I would love that as a birthday gift. an os in your pocket.


----------



## ajayritik (Dec 4, 2007)

Thanks for the response Metalhead! What do you mean by PD? What do you mean by bootable pendrive with a distro running in it? Can you give me more details?


----------



## cool_techie_tvm (Dec 4, 2007)

PD stands for pen drives i presume.

A pendrive can be made bootable, the pc should also support booting from a USB flash drive.

The pendrive can be configured to run a linux distro.

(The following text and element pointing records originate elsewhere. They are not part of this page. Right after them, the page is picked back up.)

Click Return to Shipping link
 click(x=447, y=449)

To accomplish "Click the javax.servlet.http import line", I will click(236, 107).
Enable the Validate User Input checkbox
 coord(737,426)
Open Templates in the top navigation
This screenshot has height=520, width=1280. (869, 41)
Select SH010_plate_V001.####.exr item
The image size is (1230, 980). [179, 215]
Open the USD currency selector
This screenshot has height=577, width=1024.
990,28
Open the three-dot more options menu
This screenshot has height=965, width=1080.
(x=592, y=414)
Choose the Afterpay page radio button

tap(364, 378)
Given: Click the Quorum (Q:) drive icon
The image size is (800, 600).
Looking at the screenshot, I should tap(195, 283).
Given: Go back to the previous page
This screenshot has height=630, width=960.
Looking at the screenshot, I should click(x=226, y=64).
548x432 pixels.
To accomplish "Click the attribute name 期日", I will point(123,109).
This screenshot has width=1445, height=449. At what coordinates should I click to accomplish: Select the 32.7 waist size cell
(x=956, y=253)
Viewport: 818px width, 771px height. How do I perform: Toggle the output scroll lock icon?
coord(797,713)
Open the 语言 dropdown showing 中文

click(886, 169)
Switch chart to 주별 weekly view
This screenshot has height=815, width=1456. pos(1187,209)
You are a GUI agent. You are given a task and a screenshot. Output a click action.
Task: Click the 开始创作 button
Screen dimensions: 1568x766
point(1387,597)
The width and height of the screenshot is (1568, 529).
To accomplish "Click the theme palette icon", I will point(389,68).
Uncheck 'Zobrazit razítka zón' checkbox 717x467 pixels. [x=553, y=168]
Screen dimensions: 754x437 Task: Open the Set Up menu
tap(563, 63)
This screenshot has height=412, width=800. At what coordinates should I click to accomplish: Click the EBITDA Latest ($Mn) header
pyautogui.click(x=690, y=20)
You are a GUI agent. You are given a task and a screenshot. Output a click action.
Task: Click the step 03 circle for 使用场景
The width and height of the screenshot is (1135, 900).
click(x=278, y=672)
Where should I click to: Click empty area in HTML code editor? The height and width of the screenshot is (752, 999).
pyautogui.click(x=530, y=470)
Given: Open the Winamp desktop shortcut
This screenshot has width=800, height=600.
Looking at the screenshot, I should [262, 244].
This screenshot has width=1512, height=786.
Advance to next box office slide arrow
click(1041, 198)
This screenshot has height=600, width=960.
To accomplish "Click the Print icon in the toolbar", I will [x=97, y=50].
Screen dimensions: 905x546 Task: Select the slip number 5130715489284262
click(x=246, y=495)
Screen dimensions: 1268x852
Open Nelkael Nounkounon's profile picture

Pretty nifty idea @gautham


----------



## a_k_s_h_a_y (Dec 4, 2007)

500 rs ?? i think a pack of 10 good quality umbrellas 

either understand it or forget it 
he will be very happy .. hopefully .. lol


----------



## ~Phenom~ (Dec 4, 2007)

^^lol. :d


----------



## ajayritik (Dec 4, 2007)

Thanks for the advise Akshay!


----------



## Cool G5 (Dec 4, 2007)

1)If he loves reading buy him a good book according to his interest.

2)Get a wrist watch.


----------



## ajayritik (Dec 4, 2007)

Cool G5 he isnt much into books! Last year I had gifted him watch!


----------



## amol48 (Dec 4, 2007)

What about a Message T-Shirt ? Or Personalized T-shirt...
Or you can gift him a Gift Voucher Instead ! e.g. Shoppers Stop, Central or Westside


----------



## xbonez (Dec 4, 2007)

gift him sony mdr818 earphones, they cost rs500 n are really gud

or, order him a t-shirt from TPB (i'd love that)


----------



## The_Devil_Himself (Dec 4, 2007)

^^heh.TPB t-shirts are cool.

@a_k_s_h_a_y:umbrellas: rofl.I don't know how can anybody gift 'umbrellas' on b'days.


----------



## a_k_s_h_a_y (Dec 4, 2007)

^^ areey bhai i thought  the b'day boys gf will give him a gift for which he might need umbrella
so friend shld give a gift that will help him .. right ?? after all best friend hai .. !


----------



## praka123 (Dec 4, 2007)

if ur friend prefer drinks then get him one VSOP. 
or if he is vegetarian give him 500Rs in a cover!and let him choose the best


----------



## The_Devil_Himself (Dec 4, 2007)

^^prakash bro har baat mein drinks kahan se aa jati hain?heh.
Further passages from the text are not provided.